Pour conclure, j’insisterais sur la nécessité de fonder l’Argument infirmier hors de la conviction seule. La conviction, quand elle se suffit, porte hélas les germes inféconds de l’opinion et ne peut convenir à l’élaboration d’un argument professionnel. Il convient donc de l’étoffer de responsabilité pour être à la hauteur de la controverse avec l’argument adverse.

Ce n’est qu’à la condition de la compréhension et d’une analyse critique de l’argument de l’interlocuteur, de la recherche du Bien pour tous et des éléments choisis de notre coeur de métier que l’impact de notre argument sera assez puissant pour être entendu.

Ce n’est qu’à la condition d’une volonté de dépli individuel et collectif que les mécanismes argumentaires diffuseront dans notre profession.

Ce n’est qu’à la condition d’un Argument professionnel légitime que nous pourrons parler d’autonomie.

Développons de nouvelles compétences, de nouvelles spécialités, des DU, des Masters, des doctorats et autres valeurs ajoutées qui permettent d’infiltrer les choix, les décisions des organisations pour mieux y participer et moins les subir.

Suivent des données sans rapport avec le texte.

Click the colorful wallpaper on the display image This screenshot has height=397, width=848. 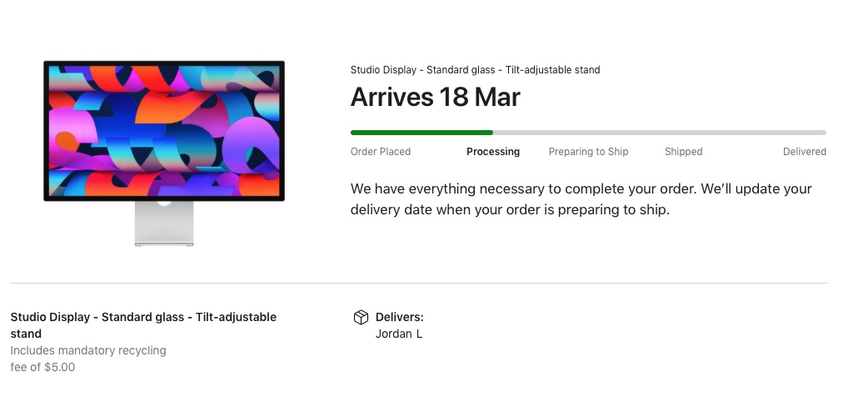(x=164, y=130)
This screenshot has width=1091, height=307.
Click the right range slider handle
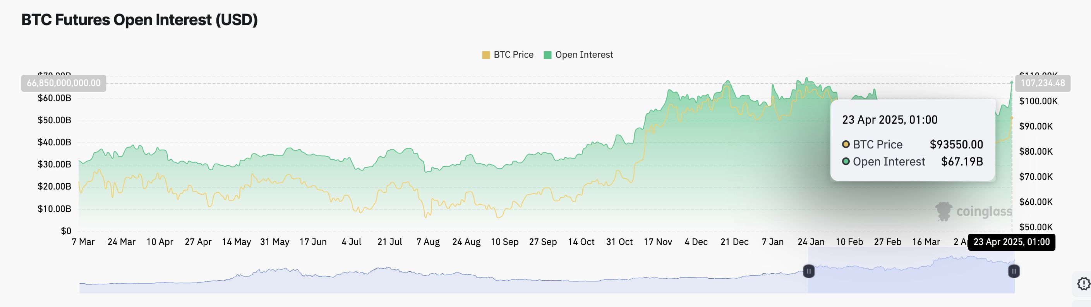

Quand le courage, les armes justes et les légions sont réunis, il ne reste qu’à se tenir debout et dire à l’instar d’Emmanuel Levinas (1906- 1995)7 face à la sommation éthique « Nous voici ! ».

Notes

  1. Emmanuel Kant est un philosophe allemand, fondateur de l’« idéalisme transcendental ». Né le 22 avril 1724 à Königsberg, capitale de la Prusse-Orientale, il y est mort le 12 février 1804.
  2. Oui, j’aurais pu dire « gagnant-gagnant » mais celui qui n’arrive pas à placer l’expression « win-win » dans une conversation aujourd’hui est un blaireau de compétition... alors bon...
  3. Benjamin Constant de Rebecque, né à Lausanne le 25 octobre 1767, mort à Paris le 8 décembre 1830, inhumé au cimetière du Père-Lachaise, est un romancier, homme politique, et intellectuel français d'origine suisse.
  4. Aristote, surnommé le Stagirite, est un philosophe grec né en 384 av. J.-C. à Stagire, en Macédoine, et mort en 322 av. J.-C. à Chalcis, en Eubée.
  5. Paul Ricœur (1913-2005) était un philosophe français qui développa la phénoménologie et l'herméneutique, en dialogue constant avec les sciences humaines et sociales. Il s'intéressa aussi à l'existentialisme chrétien et à la théologie protestante.
  6. Aristote, Rhétorique, Paris, Le livre de poche, « classiques de poche », 2001.
  7.  Emmanuel Levinas (1906- 1995) est un philosophe français d'origine lituanienne, né à Kaunas et naturalisé français en 1930. Il a reçu dès son enfance une éducation juive traditionnelle, principalement axée sur la Torah.